(Saved entries)

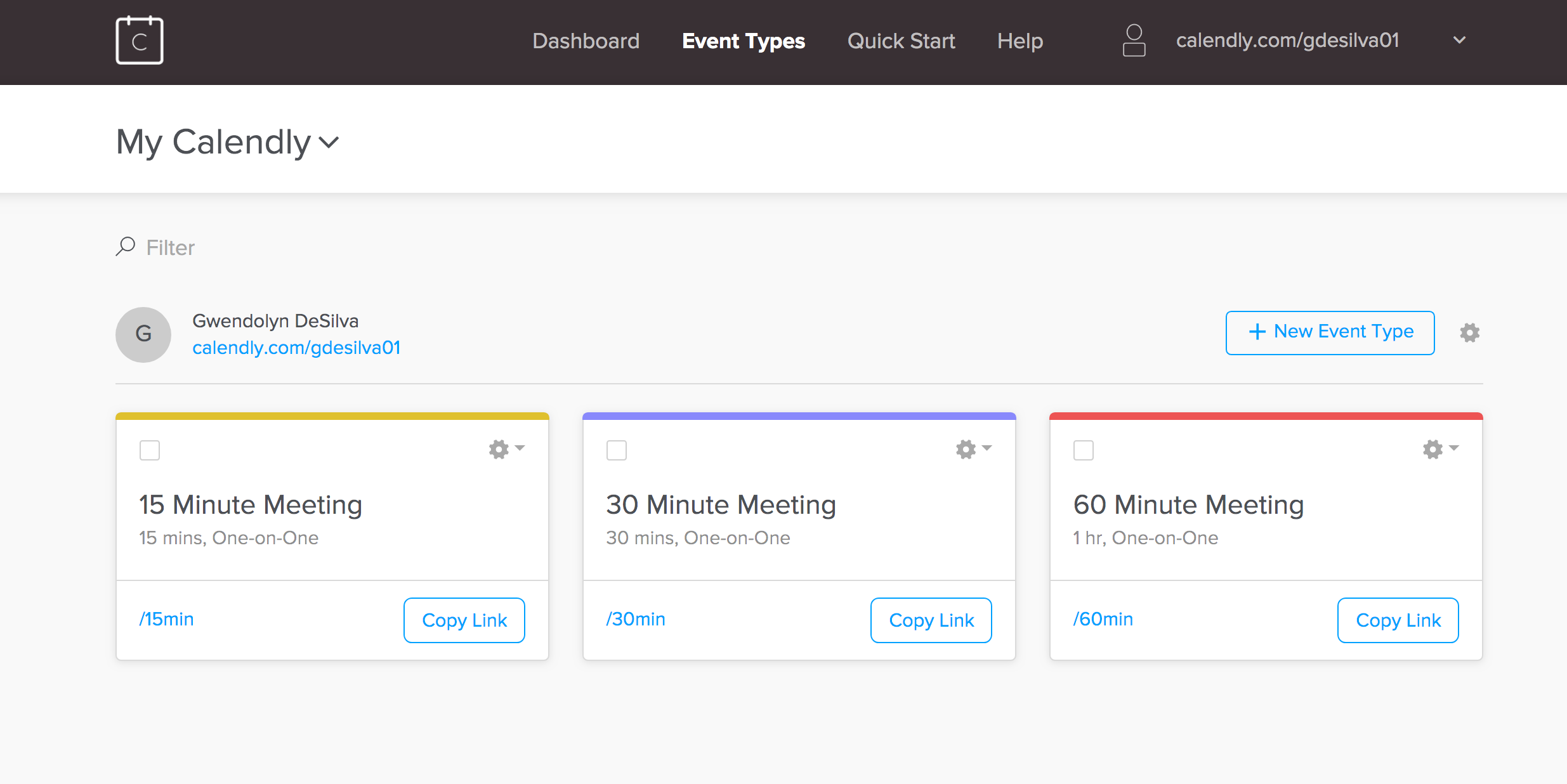The height and width of the screenshot is (784, 1567).
Task: Click the Filter magnifying glass icon
Action: pyautogui.click(x=126, y=246)
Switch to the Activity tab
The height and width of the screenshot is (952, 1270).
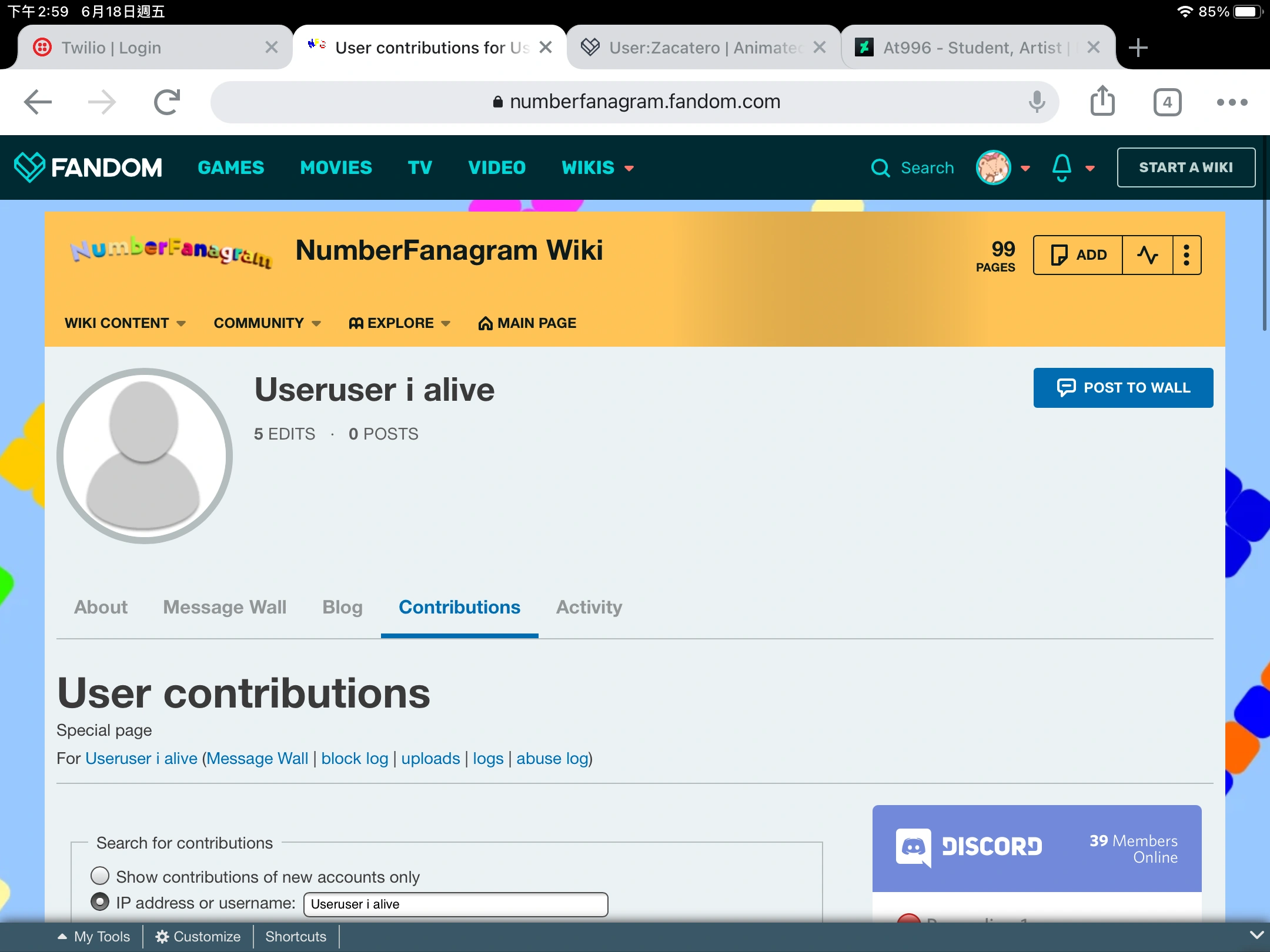pos(589,608)
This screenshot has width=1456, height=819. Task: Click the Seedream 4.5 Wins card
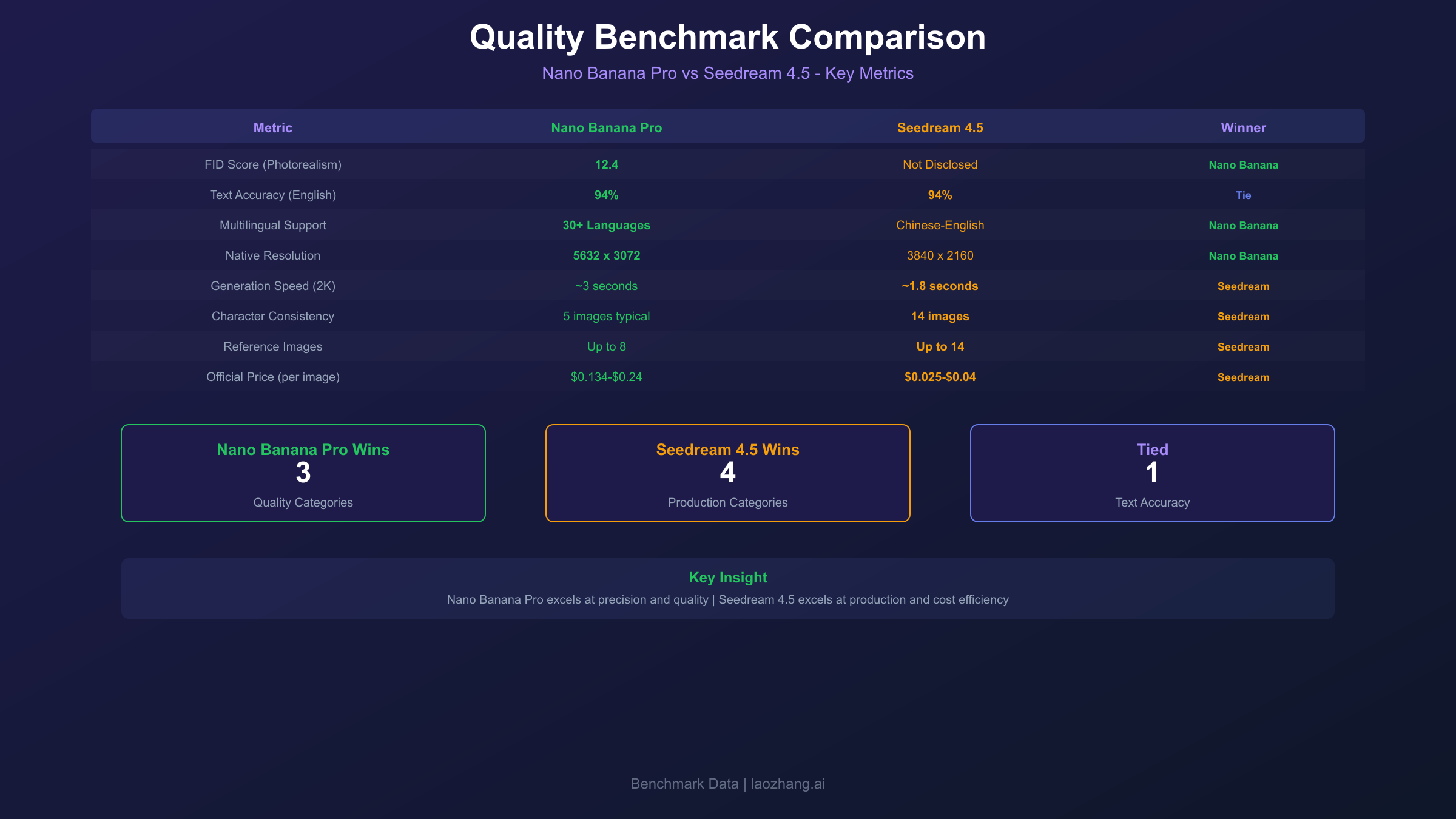click(727, 473)
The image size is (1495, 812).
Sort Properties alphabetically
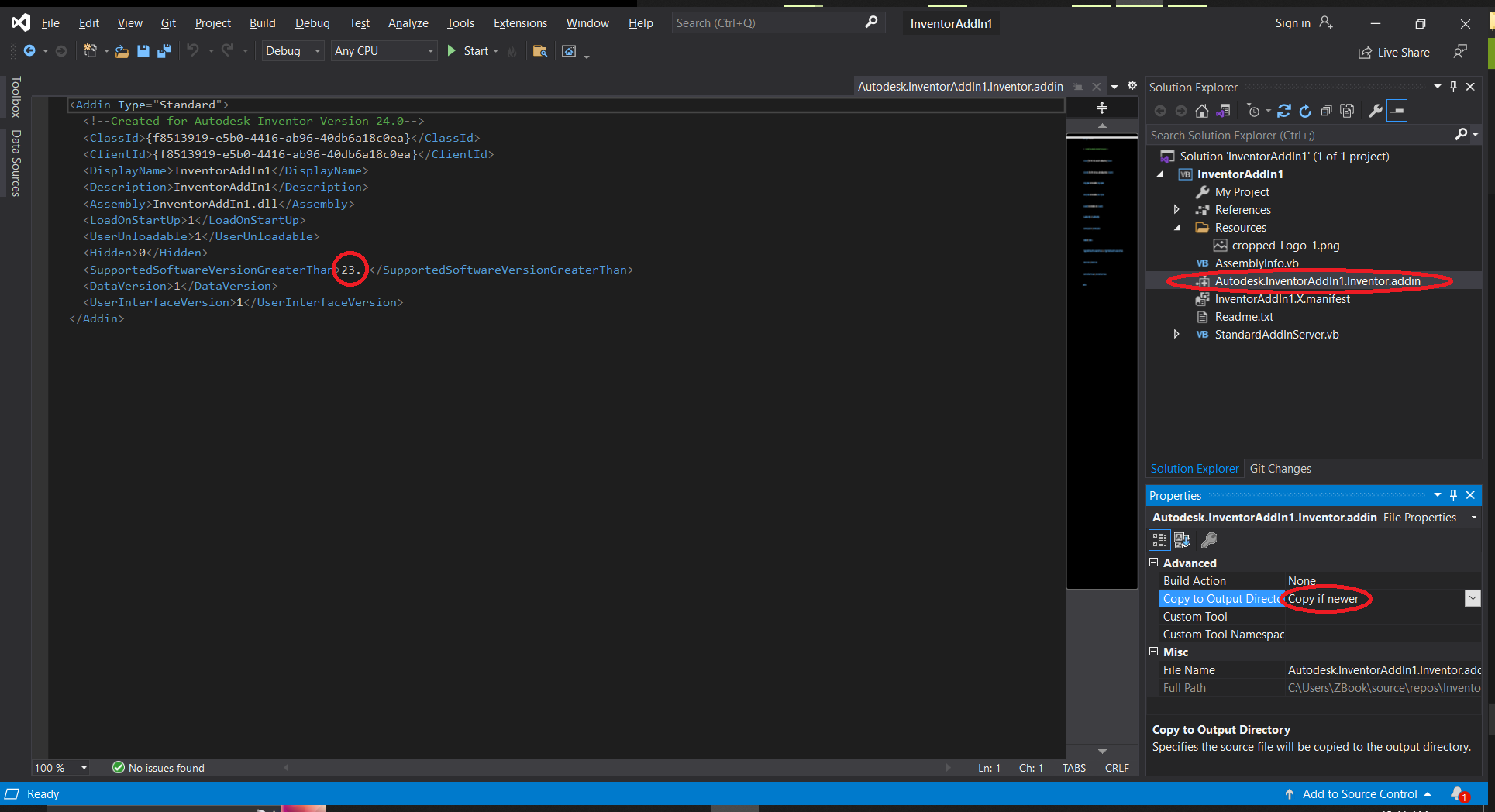1182,540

◆ WORK REQUEST ◆
Please print exactly the lines from the line containing "The height and width of the screenshot is (952, 1270)." through the end of the records above, both included, leaving out every picture.

◆ SOLUTION ◆
The height and width of the screenshot is (952, 1270).
pos(589,608)
This screenshot has width=1456, height=819. Task: Click the Seedream 4.5 Wins card
click(727, 473)
The image size is (1495, 812).
Sort Properties alphabetically
1182,540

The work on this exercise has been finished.